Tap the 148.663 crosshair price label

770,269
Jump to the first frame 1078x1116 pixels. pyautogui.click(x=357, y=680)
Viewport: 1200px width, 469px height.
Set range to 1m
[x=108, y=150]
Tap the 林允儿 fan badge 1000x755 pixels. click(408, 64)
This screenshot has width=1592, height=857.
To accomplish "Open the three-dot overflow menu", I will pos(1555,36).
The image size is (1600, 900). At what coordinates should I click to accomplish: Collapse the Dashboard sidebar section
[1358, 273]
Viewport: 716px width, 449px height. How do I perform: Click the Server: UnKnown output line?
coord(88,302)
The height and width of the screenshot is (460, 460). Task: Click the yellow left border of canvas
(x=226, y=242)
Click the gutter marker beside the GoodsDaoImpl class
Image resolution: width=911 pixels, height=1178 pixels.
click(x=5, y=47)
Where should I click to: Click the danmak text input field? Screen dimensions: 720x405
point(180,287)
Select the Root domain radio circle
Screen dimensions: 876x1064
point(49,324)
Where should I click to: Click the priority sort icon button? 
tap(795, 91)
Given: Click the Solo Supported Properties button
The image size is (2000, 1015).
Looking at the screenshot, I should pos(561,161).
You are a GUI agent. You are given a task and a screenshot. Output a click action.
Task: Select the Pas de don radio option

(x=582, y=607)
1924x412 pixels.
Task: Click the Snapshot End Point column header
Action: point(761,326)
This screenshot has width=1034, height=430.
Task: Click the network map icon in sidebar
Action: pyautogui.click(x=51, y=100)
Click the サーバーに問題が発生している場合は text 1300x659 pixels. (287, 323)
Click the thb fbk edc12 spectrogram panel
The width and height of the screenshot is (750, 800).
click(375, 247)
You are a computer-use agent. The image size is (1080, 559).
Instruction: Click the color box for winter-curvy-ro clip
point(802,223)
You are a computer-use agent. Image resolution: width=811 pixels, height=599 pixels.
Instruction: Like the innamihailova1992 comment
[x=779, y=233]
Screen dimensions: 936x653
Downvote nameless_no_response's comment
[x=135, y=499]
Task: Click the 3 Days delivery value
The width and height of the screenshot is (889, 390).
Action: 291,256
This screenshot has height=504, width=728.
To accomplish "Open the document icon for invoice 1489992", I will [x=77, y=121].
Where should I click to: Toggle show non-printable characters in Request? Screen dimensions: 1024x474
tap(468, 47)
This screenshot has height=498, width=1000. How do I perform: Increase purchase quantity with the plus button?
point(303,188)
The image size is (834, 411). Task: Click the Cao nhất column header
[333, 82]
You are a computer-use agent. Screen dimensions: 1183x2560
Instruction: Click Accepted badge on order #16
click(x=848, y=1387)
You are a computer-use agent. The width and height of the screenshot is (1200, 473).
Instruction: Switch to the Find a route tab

========================================

▸ **TASK REQUIREMENTS**
For the material above, reproduce exactly the lines from the line with "You are a computer-use agent. The image" to the line with "This screenshot has height=504, width=728.", inclusive, and exclude all others.

▸ **EXERCISE RESPONSE**
You are a computer-use agent. The image size is (1080, 559).
Instruction: Click the color box for winter-curvy-ro clip
point(802,223)
You are a computer-use agent. Image resolution: width=811 pixels, height=599 pixels.
Instruction: Like the innamihailova1992 comment
[x=779, y=233]
Screen dimensions: 936x653
Downvote nameless_no_response's comment
[x=135, y=499]
Task: Click the 3 Days delivery value
The width and height of the screenshot is (889, 390).
Action: 291,256
This screenshot has height=504, width=728.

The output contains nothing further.